Obwohl der Markt für Kunstwerke boomt, ist die Möglichkeit einer Kunsterfahrung im privaten Raum meist nur einer kleinen Elite von vermögenden Käufer:innen vorbehalten. Die meisten Menschen müssen sich in Museen, Ausstellungshäuser oder andere öffentlich zugängliche Kulturinstitutionen begeben, um sich mit zeitgenössischer Kunst zu beschäftigen. Der vorliegende Vorschlag zielt darauf ab, eine Kunsterfahrung im (vorübergehend) privaten Umfeld zu ermöglichen.

Als Kontrast zu den individuell gestalteten Tapeten in den geschlossenen Zimmern werden im öffentlichen Küchenbereich alle verwendeten Motive zusammengeführt und randomisiert in einer Einzeltapete kombiniert. In dem Bereich, wo die Beamt:innen die Möglichkeit haben sich zu treffen, ergibt sich somit auch die Möglichkeit des Austausches über die Kunst in den Zimmern. Besucher:innen der Akademie können hier Musterelemente „ihrer“ Wandgestaltung wiederentdecken und sich mit ihren Kolleg:innen über die Motive der einzelnen Zimmer unterhalten. Die Funktion des Küchenbereiches als Raum für Austausch und Kommunikation wird damit unterstrichen.
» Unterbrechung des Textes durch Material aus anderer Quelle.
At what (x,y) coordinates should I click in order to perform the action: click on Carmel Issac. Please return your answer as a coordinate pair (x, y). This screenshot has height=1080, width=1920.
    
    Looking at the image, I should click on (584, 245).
Beurteilung durch das Preisgericht:

Die diskrete Arbeit schafft eine wohnliche Atmosphäre. Mit einer Leichtigkeit wird der Raum besetzt. Die Tapete, die langsam eine Renaissance erfährt, bildet hier flächendeckend ruhige ornamentale Muster, die durch treffende und humorvolle Motive erzeugt werden. Die Arbeit lädt mit dem spielerischen Duktus im einfachen schwarz und weiss, der an Comics erinnert, zum Diskurs ein.